SMTA International Conference Proceedings

Impact of Test Vehicle on Process Development for Fine Pitch WLP-CSP Assembly

Authors: Domingo Vazquez, Alfredo Garcia, Ricardo Macias, Surasak Sripanyavich, Joe Smetana, Richard Coyle Humberto Ramirez, Cristina Amador, Mulugeta Abtew, Iulia Muntele, Shane Lewis
Company: Sanmina, Nokia
Date Published: 9/17/2017   Conference: SMTA International

Abstract: Data driven process development for 0.3 mm pitch for wafer –scale package or wafer level package (WLP) test vehicles can be obtained either by assembling an appropriate number of components using an off the shelf test board and components, or by generating a new test board that may impose additional challenges to assembly process. Both methods were investigated, and while the off the shelf test board presented obvious advantages to expediting the qualification process, the custom test board provided additional insights both for the experiment design and assembly. The custom test board was developed around commercially available daisy-chain dummy components. The custom test board differs from the commercially available test board in thickness, number of components and components sizes, has three different size pitches, and the daisy-chains were completed through the internal layers of the board using stacked via in pad. The custom test board was needed because a commercially available test board with a similar level of complexity was not identified at the time the experiment was run. The impetus for development of custom test boards is a reflection of the increased complexity of products in electronics manufacturing, as well as by the difficulty to extrapolate characteristic life of solders joints from simpler designs and test vehicles to the more complex ones.

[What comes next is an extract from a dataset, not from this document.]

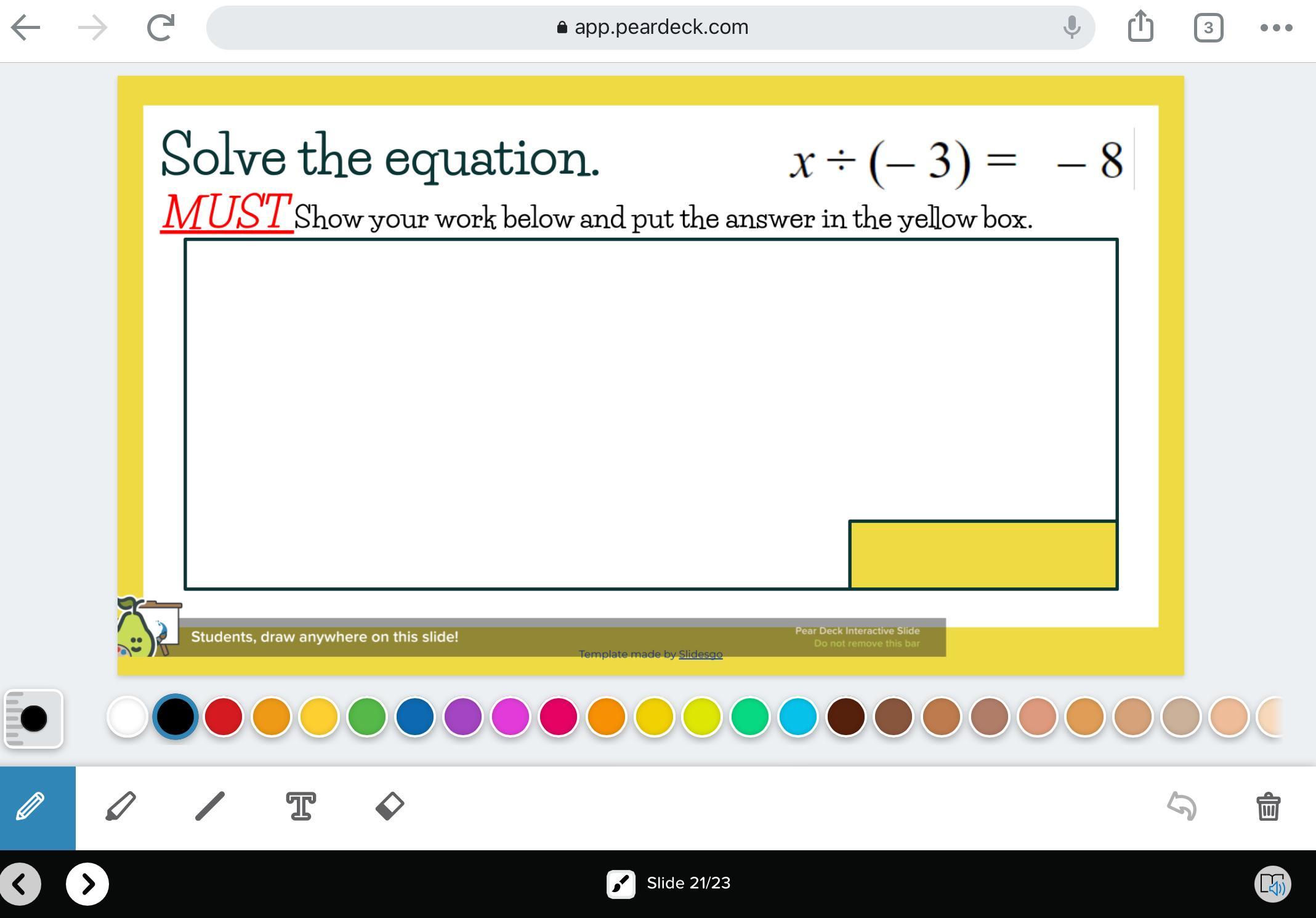The height and width of the screenshot is (918, 1316).
Task: Clear drawing with trash icon
Action: [1268, 807]
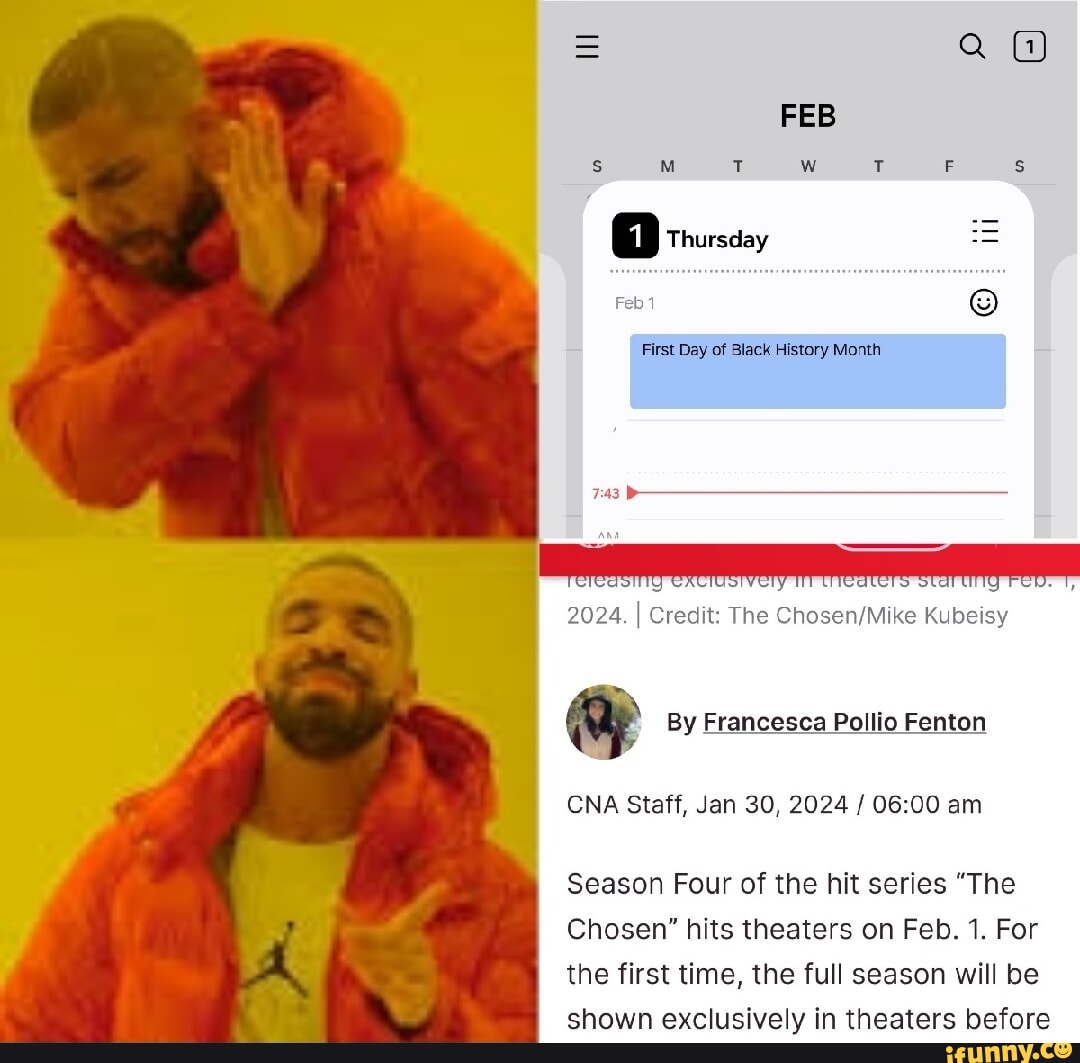
Task: Tap the 7:43 current time marker
Action: coord(605,493)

The usage of fine pitch components on mixed technology assemblies – containing both coarse and fine pitch components - has risen in the recent years. One of the main concerns is maintaining a high SMT yield while not extending significantly the cycle time, or upsetting the line balance. Two series of experiments were conducted, one basic assembly experiment using an off the shelf kit containing one type of 0.3 mm pitch CSP component, and one experiment based on a custom test vehicle containing several sizes and ball arrays of 0.3, 0.4 and 0.5 mm pitch WLP components. For the custom test vehicle, additional processes were investigated: cleaning off no-clean assemblies, followed by underfill application and thermal cycling evaluation of solder joints reliability. A couple of reworkable and non-reworkable underfill material options were chosen based on supplier recommendations. Assembly of the components using flux dipping or solder paste printing methods was demonstrated successfully for a reasonably wide lead free process window (reflow profile length between 3 and 5 minutes) with low DPMO and low voiding level. Post assembly inspection included visual, Xray and electrical continuity measurements, followed by initial cross-section characterization of the solder joints, and parallel sectioning for underfill characterization.